CDC advisory panel votes in favor of booster shot recommendation for children ages 5-11
The CDC's Advisory Committee on Immunization Practices voted Thursday in favor of children 5 to 11 receiving the Pfizer coronavirus booster shot.
The FDA authorized boosters for the age group on Tuesday saying it's safe to get a third shot five months after the second
The Center for Disease Control and Prevention quickly adopted the panel’s recommendation, opening a third COVID-19 shot to healthy elementary-age kids — just like what is already recommended for everybody 12 and older.
The hope is that an extra shot will shore up protection for kids ages 5 to 11 as infections once again are on the rise.
“Vaccination with a primary series among this age group has lagged behind other age groups leaving them vulnerable to serious illness,” said CDC Director Dr. Rochelle Walensky, in a statement.
“We know that these vaccines are safe, and we must continue to increase the number of children who are protected,” she said.
Rockland-based Pfizer's vaccine is the only shot approved for this age group as of now.

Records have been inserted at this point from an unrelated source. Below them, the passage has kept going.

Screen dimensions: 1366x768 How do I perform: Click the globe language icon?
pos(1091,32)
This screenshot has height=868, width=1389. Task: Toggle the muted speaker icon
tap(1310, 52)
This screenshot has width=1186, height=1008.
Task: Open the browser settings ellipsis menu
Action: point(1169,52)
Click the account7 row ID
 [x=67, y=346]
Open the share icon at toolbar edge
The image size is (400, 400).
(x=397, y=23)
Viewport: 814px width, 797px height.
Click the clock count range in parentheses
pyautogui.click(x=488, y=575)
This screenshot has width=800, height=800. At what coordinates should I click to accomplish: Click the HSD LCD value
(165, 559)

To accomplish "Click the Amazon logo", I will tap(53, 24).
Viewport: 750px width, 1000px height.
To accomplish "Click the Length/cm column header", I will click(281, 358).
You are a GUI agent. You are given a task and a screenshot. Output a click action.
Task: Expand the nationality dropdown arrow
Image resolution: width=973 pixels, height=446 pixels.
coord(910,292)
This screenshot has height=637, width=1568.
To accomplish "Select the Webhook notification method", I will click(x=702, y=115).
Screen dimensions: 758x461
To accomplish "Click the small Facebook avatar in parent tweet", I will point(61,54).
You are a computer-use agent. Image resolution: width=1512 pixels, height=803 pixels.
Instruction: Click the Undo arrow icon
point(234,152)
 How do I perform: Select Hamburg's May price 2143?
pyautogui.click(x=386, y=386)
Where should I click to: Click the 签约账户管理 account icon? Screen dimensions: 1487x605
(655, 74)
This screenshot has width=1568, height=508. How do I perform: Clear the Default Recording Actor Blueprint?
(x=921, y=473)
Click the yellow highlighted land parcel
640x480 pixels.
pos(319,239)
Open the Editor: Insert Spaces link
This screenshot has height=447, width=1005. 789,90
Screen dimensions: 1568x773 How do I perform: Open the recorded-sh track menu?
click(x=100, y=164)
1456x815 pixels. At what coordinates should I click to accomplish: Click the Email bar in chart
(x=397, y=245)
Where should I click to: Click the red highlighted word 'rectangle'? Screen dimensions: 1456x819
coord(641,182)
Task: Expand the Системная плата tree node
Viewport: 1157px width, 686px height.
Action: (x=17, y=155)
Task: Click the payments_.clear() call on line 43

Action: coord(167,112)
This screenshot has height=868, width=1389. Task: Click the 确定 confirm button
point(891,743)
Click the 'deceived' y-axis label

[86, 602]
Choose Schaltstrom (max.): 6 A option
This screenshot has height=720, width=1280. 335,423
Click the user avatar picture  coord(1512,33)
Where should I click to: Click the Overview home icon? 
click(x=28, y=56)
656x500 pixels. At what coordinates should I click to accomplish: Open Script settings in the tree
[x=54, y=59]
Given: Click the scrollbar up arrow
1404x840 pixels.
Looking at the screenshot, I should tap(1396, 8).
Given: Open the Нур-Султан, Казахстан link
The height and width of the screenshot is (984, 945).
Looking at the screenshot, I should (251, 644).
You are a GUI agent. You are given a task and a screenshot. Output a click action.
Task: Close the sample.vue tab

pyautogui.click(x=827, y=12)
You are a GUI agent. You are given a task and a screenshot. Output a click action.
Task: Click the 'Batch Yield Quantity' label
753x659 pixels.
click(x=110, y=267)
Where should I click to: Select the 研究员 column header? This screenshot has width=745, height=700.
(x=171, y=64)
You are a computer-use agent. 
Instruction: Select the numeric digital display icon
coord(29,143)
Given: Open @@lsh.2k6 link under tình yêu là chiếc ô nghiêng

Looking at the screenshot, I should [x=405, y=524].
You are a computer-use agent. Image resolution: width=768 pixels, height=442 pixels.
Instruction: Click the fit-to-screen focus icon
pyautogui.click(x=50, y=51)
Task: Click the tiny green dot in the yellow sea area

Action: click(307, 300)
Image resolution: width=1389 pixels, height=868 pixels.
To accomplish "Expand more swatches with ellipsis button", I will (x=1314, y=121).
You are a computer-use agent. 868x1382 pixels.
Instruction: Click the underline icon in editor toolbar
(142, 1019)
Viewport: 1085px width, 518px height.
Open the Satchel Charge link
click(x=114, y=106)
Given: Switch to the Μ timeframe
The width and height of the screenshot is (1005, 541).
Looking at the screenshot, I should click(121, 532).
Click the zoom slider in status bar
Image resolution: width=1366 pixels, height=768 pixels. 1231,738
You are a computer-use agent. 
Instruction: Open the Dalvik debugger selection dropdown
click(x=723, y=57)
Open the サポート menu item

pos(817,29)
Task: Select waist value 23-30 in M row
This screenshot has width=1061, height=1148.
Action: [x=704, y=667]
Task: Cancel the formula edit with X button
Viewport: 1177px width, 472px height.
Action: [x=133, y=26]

The approval comes at a critical time since the American Academy of Pediatrics says the number of COVID-19 cases among kids has been climbing for several weeks.
"Rather than trying to second guess it, proceed when the schedule dictates that your child is able and eligible to," says Dr. Christina Johns, of PM Pediatrics. "That's the safest and most effective thing in preventing a series of outcomes."
They found more than 93,000 cases in children and adolescents were reported last week, a 76% increase over two weeks prior.
Health authorities say for all ages, the vaccines are still offering strong protection against COVID-19's worst outcomes, especially after a third dose.